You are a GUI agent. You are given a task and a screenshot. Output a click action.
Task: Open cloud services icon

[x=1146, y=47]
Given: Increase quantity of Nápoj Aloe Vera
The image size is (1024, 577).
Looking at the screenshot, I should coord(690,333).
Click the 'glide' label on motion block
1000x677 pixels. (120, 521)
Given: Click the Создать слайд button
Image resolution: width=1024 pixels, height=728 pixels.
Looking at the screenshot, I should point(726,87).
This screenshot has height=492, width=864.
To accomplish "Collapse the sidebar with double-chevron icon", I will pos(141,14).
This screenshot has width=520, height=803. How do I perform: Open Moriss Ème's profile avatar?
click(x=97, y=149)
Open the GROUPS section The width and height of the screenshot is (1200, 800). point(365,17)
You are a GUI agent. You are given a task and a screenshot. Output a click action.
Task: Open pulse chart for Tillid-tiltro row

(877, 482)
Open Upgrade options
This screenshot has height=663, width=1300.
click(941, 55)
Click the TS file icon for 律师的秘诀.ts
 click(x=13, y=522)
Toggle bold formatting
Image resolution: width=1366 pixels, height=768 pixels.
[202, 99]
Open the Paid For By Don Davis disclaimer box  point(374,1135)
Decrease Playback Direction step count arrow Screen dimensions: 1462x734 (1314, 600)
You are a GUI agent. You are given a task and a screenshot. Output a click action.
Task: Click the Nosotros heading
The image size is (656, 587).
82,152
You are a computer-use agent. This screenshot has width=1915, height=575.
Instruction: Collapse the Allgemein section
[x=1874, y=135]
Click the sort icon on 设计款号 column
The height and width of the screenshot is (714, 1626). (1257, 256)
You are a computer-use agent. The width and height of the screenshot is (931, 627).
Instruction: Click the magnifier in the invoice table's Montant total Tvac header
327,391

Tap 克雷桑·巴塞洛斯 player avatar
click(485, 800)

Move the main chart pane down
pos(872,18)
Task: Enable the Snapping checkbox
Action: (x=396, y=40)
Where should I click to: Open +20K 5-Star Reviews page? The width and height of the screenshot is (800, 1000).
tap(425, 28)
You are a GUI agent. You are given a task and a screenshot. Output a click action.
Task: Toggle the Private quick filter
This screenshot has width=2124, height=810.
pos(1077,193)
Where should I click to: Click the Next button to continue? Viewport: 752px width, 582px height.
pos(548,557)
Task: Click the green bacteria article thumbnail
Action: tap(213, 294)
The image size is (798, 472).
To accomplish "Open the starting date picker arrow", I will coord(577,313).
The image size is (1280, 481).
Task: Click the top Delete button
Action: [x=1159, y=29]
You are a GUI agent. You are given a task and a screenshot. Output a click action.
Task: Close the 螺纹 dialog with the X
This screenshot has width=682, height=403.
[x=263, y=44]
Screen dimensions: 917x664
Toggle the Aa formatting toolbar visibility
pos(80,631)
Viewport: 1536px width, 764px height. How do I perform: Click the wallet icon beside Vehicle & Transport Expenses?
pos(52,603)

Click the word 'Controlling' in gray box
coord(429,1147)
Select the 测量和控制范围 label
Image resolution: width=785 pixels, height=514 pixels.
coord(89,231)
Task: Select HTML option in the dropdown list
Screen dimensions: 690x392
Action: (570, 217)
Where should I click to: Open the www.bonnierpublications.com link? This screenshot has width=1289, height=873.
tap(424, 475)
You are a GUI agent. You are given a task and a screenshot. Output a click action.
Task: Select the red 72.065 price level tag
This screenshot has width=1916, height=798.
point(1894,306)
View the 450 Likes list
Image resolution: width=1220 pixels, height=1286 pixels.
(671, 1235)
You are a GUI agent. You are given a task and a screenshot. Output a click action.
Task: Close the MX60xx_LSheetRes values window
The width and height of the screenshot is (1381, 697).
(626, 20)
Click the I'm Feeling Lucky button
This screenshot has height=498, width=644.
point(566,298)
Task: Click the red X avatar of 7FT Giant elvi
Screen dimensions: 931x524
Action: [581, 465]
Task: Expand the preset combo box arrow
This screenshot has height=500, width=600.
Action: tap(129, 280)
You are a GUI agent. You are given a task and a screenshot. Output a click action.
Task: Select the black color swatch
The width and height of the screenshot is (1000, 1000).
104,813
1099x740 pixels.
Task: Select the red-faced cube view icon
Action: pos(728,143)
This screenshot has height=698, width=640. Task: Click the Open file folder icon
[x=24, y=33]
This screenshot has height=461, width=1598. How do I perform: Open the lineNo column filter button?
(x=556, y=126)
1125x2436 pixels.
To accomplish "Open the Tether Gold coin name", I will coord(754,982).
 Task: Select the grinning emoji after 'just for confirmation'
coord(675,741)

· · · · · · ·

### Task item
Would you please return all of the data exactly?

### Response
You are a GUI agent. You are given a task and a screenshot. Output a click action.
Task: Open cloud services icon

[x=1146, y=47]
Given: Increase quantity of Nápoj Aloe Vera
The image size is (1024, 577).
Looking at the screenshot, I should coord(690,333).
Click the 'glide' label on motion block
1000x677 pixels. (120, 521)
Given: Click the Создать слайд button
Image resolution: width=1024 pixels, height=728 pixels.
Looking at the screenshot, I should point(726,87).
This screenshot has height=492, width=864.
To accomplish "Collapse the sidebar with double-chevron icon", I will pos(141,14).
This screenshot has width=520, height=803. How do I perform: Open Moriss Ème's profile avatar?
click(x=97, y=149)
Open the GROUPS section The width and height of the screenshot is (1200, 800). point(365,17)
You are a GUI agent. You are given a task and a screenshot. Output a click action.
Task: Open pulse chart for Tillid-tiltro row

(877, 482)
Open Upgrade options
This screenshot has height=663, width=1300.
click(941, 55)
Click the TS file icon for 律师的秘诀.ts
 click(x=13, y=522)
Toggle bold formatting
Image resolution: width=1366 pixels, height=768 pixels.
[202, 99]
Open the Paid For By Don Davis disclaimer box  point(374,1135)
Decrease Playback Direction step count arrow Screen dimensions: 1462x734 (1314, 600)
You are a GUI agent. You are given a task and a screenshot. Output a click action.
Task: Click the Nosotros heading
The image size is (656, 587).
82,152
You are a computer-use agent. This screenshot has width=1915, height=575.
Instruction: Collapse the Allgemein section
[x=1874, y=135]
Click the sort icon on 设计款号 column
The height and width of the screenshot is (714, 1626). (1257, 256)
You are a computer-use agent. The width and height of the screenshot is (931, 627).
Instruction: Click the magnifier in the invoice table's Montant total Tvac header
327,391

Tap 克雷桑·巴塞洛斯 player avatar
click(485, 800)

Move the main chart pane down
pos(872,18)
Task: Enable the Snapping checkbox
Action: (x=396, y=40)
Where should I click to: Open +20K 5-Star Reviews page? The width and height of the screenshot is (800, 1000).
tap(425, 28)
You are a GUI agent. You are given a task and a screenshot. Output a click action.
Task: Toggle the Private quick filter
This screenshot has width=2124, height=810.
pos(1077,193)
Where should I click to: Click the Next button to continue? Viewport: 752px width, 582px height.
pos(548,557)
Task: Click the green bacteria article thumbnail
Action: tap(213, 294)
The image size is (798, 472).
To accomplish "Open the starting date picker arrow", I will coord(577,313).
The image size is (1280, 481).
Task: Click the top Delete button
Action: [x=1159, y=29]
You are a GUI agent. You are given a task and a screenshot. Output a click action.
Task: Close the 螺纹 dialog with the X
This screenshot has width=682, height=403.
[x=263, y=44]
Screen dimensions: 917x664
Toggle the Aa formatting toolbar visibility
pos(80,631)
Viewport: 1536px width, 764px height. How do I perform: Click the wallet icon beside Vehicle & Transport Expenses?
pos(52,603)

Click the word 'Controlling' in gray box
coord(429,1147)
Select the 测量和控制范围 label
Image resolution: width=785 pixels, height=514 pixels.
coord(89,231)
Task: Select HTML option in the dropdown list
Screen dimensions: 690x392
Action: (570, 217)
Where should I click to: Open the www.bonnierpublications.com link? This screenshot has width=1289, height=873.
tap(424, 475)
You are a GUI agent. You are given a task and a screenshot. Output a click action.
Task: Select the red 72.065 price level tag
This screenshot has width=1916, height=798.
point(1894,306)
View the 450 Likes list
Image resolution: width=1220 pixels, height=1286 pixels.
(671, 1235)
You are a GUI agent. You are given a task and a screenshot. Output a click action.
Task: Close the MX60xx_LSheetRes values window
The width and height of the screenshot is (1381, 697).
(626, 20)
Click the I'm Feeling Lucky button
This screenshot has height=498, width=644.
point(566,298)
Task: Click the red X avatar of 7FT Giant elvi
Screen dimensions: 931x524
Action: [581, 465]
Task: Expand the preset combo box arrow
This screenshot has height=500, width=600.
Action: tap(129, 280)
You are a GUI agent. You are given a task and a screenshot. Output a click action.
Task: Select the black color swatch
The width and height of the screenshot is (1000, 1000).
104,813
1099x740 pixels.
Task: Select the red-faced cube view icon
Action: pos(728,143)
This screenshot has height=698, width=640. Task: Click the Open file folder icon
[x=24, y=33]
This screenshot has height=461, width=1598. How do I perform: Open the lineNo column filter button?
(x=556, y=126)
1125x2436 pixels.
To accomplish "Open the Tether Gold coin name", I will coord(754,982).
 Task: Select the grinning emoji after 'just for confirmation'
coord(675,741)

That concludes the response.